TCR-KRAS-HLA modelling complex
Frequency of KRAS mutations in different cancer types
KRAS and immune escape
Tumors displaying KRAS mutations have been shown to create a tumor microenvironment (TME) affecting immune cells in the TME promoting tumor progression and immune escape. In the presence of KRAS mutations increased levels of inflammatory cytokines have been observed in the TME necessary for tumor initiation and progression.
In additions KRAS mutations have also been associated with elevated expression of Programmed Cell Death 1 Ligand 1 (PD-L1). PD-1 binds to and inactivates T cells, reduces their proliferation and promotes apoptosis of T cells. Moreover, KRAS mutations promote secretion of various chemokine and cytokines facilitating the recruitment of immunosuppressive cells thereby contributing to immune escape. Overall, KRAS mutations enable various paths to actively affect immune regulation.

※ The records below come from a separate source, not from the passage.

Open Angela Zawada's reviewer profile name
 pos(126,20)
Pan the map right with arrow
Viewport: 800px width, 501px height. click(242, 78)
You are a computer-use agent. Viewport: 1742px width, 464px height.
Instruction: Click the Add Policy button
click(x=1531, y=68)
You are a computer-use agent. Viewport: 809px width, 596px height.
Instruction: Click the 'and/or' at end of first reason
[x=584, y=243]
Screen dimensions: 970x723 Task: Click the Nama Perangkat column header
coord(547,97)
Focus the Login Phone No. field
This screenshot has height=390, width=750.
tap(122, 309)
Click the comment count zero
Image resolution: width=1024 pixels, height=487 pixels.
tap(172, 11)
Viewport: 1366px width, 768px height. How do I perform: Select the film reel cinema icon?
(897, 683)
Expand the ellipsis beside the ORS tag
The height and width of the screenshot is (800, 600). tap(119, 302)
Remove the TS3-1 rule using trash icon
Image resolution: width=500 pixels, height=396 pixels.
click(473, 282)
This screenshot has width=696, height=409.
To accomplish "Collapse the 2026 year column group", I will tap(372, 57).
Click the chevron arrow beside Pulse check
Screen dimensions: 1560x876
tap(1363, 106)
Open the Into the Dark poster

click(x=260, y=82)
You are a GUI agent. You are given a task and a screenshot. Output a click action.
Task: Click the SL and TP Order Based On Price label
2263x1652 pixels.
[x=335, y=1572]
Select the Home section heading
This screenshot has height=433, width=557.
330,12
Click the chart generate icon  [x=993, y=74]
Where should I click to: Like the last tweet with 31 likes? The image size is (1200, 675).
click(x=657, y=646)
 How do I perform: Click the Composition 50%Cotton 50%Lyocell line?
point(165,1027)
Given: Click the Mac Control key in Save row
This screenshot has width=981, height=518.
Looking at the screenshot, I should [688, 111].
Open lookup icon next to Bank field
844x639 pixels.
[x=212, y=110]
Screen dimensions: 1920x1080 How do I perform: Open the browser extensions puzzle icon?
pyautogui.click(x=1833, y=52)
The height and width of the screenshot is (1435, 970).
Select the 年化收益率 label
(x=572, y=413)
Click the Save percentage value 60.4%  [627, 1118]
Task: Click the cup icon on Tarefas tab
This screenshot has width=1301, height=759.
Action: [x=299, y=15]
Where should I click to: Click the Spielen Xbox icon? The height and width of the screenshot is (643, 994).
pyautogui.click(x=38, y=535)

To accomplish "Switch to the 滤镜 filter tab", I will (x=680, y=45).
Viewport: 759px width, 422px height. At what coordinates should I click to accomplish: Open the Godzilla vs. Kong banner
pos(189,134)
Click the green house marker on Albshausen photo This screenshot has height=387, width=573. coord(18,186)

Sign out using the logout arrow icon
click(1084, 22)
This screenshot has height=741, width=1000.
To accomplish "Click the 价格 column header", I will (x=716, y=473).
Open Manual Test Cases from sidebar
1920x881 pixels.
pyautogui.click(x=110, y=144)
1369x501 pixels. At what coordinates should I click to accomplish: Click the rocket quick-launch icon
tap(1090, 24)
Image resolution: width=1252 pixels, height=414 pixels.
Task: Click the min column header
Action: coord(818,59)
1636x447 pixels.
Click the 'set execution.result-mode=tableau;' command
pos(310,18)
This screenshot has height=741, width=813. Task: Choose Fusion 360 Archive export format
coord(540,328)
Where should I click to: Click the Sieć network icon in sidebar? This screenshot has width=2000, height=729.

Targeting KRAS mutations with TCR-T therapies
Engineered T cell therapies, such as CAR-T cells, have shown immense potential in treating various malignant diseases in recent years. However, CAR-T cells require the target antigen to be present on the cell surface, which limits their effectiveness. In addition, the target antigen is often expressed on normal healthy cells, increasing the risk of cytotoxic side effects TCR-T cells, on the other hand, recognize a wider range of targets, including neoantigens that are not present on the cell surface and not accessible to CAR-T therapies. Mutations within the KRAS gene result are unique to cancer cells and absent in healthy normal tissue. Hence, the ability to selectively target these mutations with cell therapies can revolutionize cancer treatment, providing more effective, safer, and personalized therapies for patients with high unmet medical needs.
At Medigene we aim to create a broad KRAS library consisting of multiple T cell receptors targeting different KRAS mutations combined with various HLAs covering broad patient populations with high unmet need. All generated TCRs will be further combined with our product enhancement technologies including PD1-41BB and potentially CD40L-CD28 costimulatory switch proteins to enhance the proliferation and persistence of the TCR-T cells and to help mitigate the immunosuppressive effects of the tumor microenvironment.